Short Stories

Read ‘The Simple Things’ by Joy Wilkinson

In a new short story by The Witchfinders writer Joy Wilkinson, Graham ticks something timey-wimey off his bucket list!

The Simple Things

Graham wasn’t keen on bucket lists. He didn’t want to be ticking things off as if there’d come a point where he’d had his fill, and he knew that when the darkness loomed, he found as much solace in the small things – watching the garden birds, dusting Grace’s frog ornaments, hiding the TV remote from Ryan – as he would in bungee jumping off the mountains of Mars.

But when the Doctor offered him the chance to go wherever and whenever he wanted, he knew exactly what to ask for.
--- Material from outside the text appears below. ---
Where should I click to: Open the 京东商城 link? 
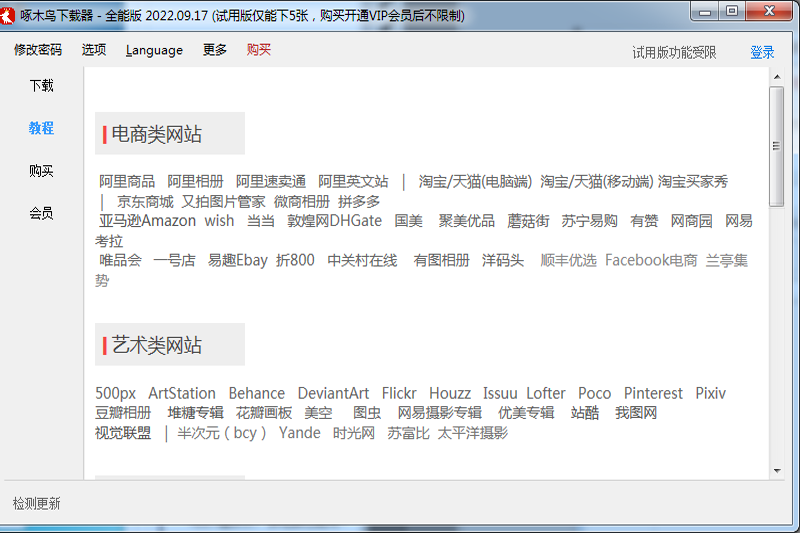(145, 201)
A small thing, and yet the biggest – a simple kickabout with the first West Ham team to win the cup.

He’d dreamed about it for years. A quick trip back to the glory days of 1964 to tackle Bobby Moore on the training ground. Graham was fully prepared to fall flat on his face in the mud. It would be an honour and a privilege. But this… this was just bloody typical!

“That TARDIS hates me,” Graham despaired. The TARDIS had turned up in a noisy, filthy factory corner, nowhere near Bobby Moore.

“That’s weird,” said the Doctor, checking the sonic.

“No it’s not. It’s exactly what I’d expect. It’s been like that ever since I brought my own cushion along, as if it’s a personal criticism. I tried to explain – it’s memory foam – ”

“No, it’s weird because we are in the right place,” she managed to cut in. “West Ham. Monday 20th April, 1896.”

“Did West Ham even exist in 1896?” Yaz asked, trying to give a stuff about football for Graham’s sake.

“The place probably did, but not the football club,” said Ryan, who had tuned out as much of Graham’s West Ham trivia as he could, but had unwittingly picked bits up.

“No, hang about…” gasped Graham, his eyes starting to sparkle. “Listen.”

They tried to, but it wasn’t easy to hear anything with the CLANK-CLANK-CLANK of the factory racketing on.

“This is an ironworks – that’s what they were called at first – Thames Ironworks F.C. That’s why they’re called the Hammers.” Graham’s heart was CLANKING now.

“Surely it’s Hammers because of the Ham?” Yaz said.

Graham shot her a withering look, but was soon sparkling again as he figured it out. “I never said which cup, did I? So it’s brought us to our first ever final against Barking – the Charity Cup. Last rematch after drawing twice. We win the trophy 1-0 in our first ever season – today!”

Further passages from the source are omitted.